The Puritans did not glorify “capitalist enterprise”—two words which they would not have approved or even understood. They condemned the pursuit of wealth for its own sake, as one rich Puritan merchant named Robert Keayne learned the hard way. Keayne was a Berkshire butcher’s boy who became a rich merchant tailor in London, worth “2000 or 3000 pounds in good estate.” He brought this capital to Boston, became a member of the Church, married into the ministerial elite and built a flourishing import business. For a time, he may have been Boston’s richest merchant, and its fourth largest landowner. But he also gained a reputation for “corrupt practice.” John Winthrop noted that “he was wealthy and sold dearer than most other tradesmen.” In 1639, when angry customers complained of being overcharged for a bridle and a bag of nails, Keayne was formally charged in General Court with oppression, for having taken “above six-pence in the shilling profit; in some above eight-pence; and in some small things above two for one.” The magistrates imposed a fine of £100—one of the heaviest in the history of the colony. But many thought the penalty too light, and the deputies voted a fine of £200. Keayne himself wrote that some wished “corporal punishment was added to it, such as … standing openly on a market day with a bridle in his mouth, or at least around his neck.”10
Boston’s Congregational church also made its own investigation of this affair, and found Robert Keayne guilty of “selling his wares at excessive rates.” John Cotton denounced him from the pulpit. Keayne was threatened with excommunication until he came weeping before the congregation and “did with tears acknowledge and bewail his covetous and corrupt heart.”11 Thereafter, this once proud Puritan merchant was a shattered man. He gave away large sums in an effort to clear his name, began to drink heavily, lost his public office, and wrote an obsessive defense of his conduct in his last will and testament which became an apologia of 158 pages.12
John Cotton was moved by this event to proclaim a code of business ethics for New England. These rules were very strict, and went far beyond medieval ideas of just price. John Winthrop entered them in his Journal:
Some false principles are these: 1. That a man might sell as dear as he can, and buy as cheap as he can. 2. If a man lose by casualty at sea, etc., in some of his commodities, he may raise the price of the rest; 3. That he may sell as he bought, though he paid too dear, etc., and though the commodity be fallen, etc. 4. That, as a man may take advantage of his own skill or ability, so he may take advantage of another’s ignorance or necessity. 5. Where one gives time for payment, he is to take like recompense of one as of another.

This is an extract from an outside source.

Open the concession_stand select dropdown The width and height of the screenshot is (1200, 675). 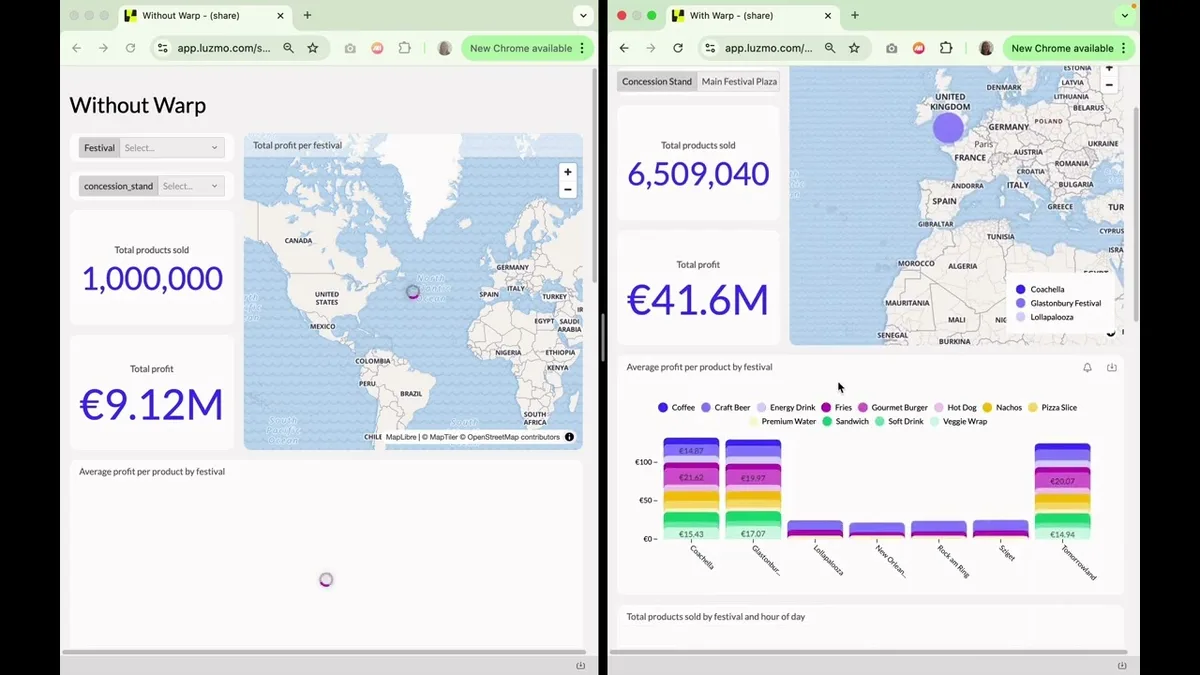coord(191,186)
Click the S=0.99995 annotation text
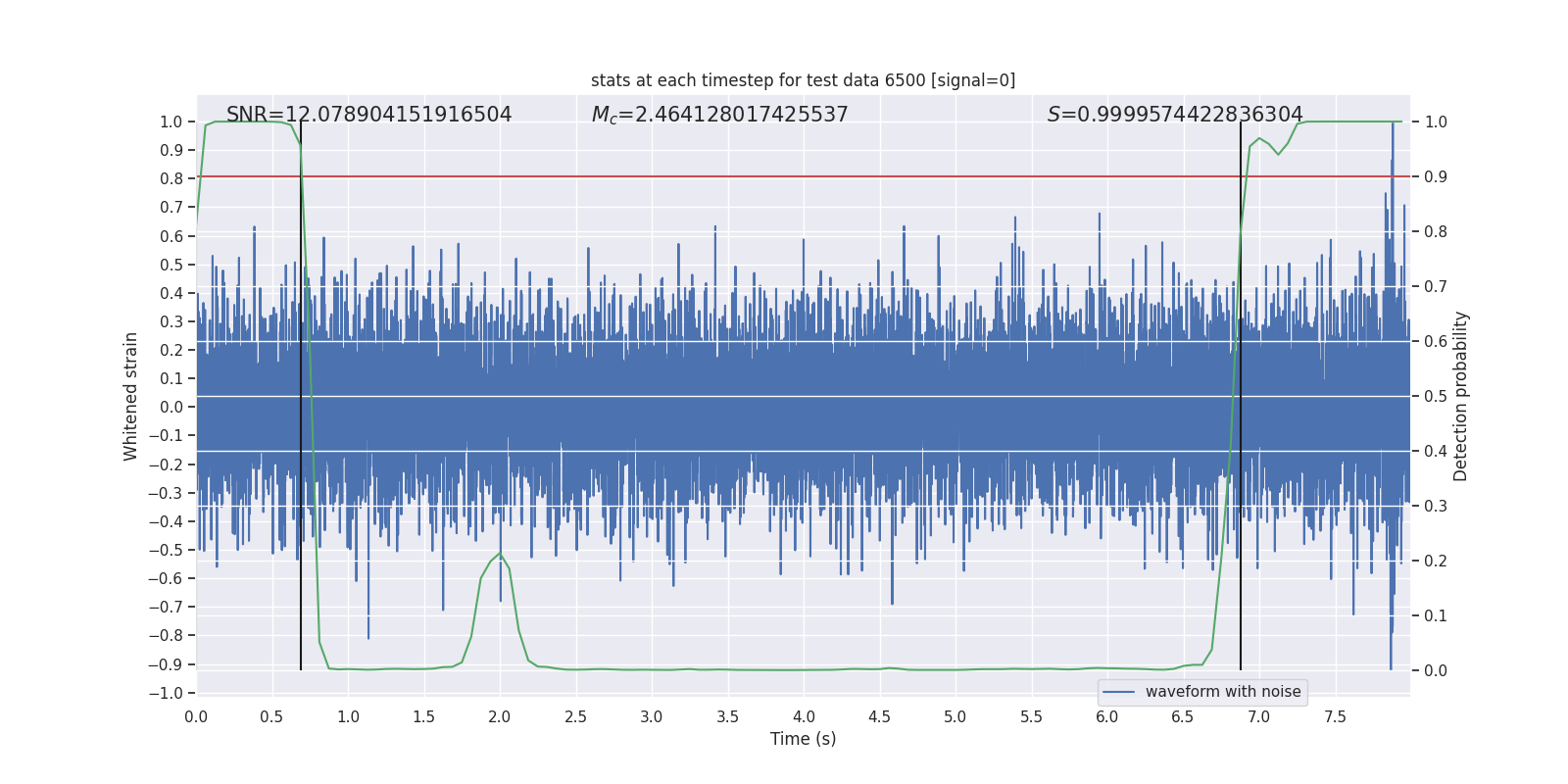 pos(1174,115)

The rules for trading are these: 1. a man may not sell above the current price. … 2. when a man loseth in his commodity for want of skill, etc., he must look at it as his own fault or cross, and therefore must not lay it upon another. 3. Where a man loseth by casualty of sea, or, etc., it is a loss cast upon himself by providence, and he may not ease himself of it by casting it upon another. … but where there is a scarcity of the commodity, there men may raise their price; for now it is a hand of God upon the commodity and not the person. 4. A man may not ask any more for his commodity than his selling price, as Ephron to Abraham, the land is worth thus much.13
John Cotton forbade merchants to raise prices even to cover their own losses, which they were expected to accept as a judgment upon their sins and not pass on to the consumer. The fact that Boston merchants remained in business tells us that their conduct fell short of John Cotton’s ideal. Even so, the Puritan ethic was very far from the spirit of capitalism. For a man such as Robert
Keayne, who tried to be a good Puritan and a good capitalist at the same time, the conflict ended by destroying him.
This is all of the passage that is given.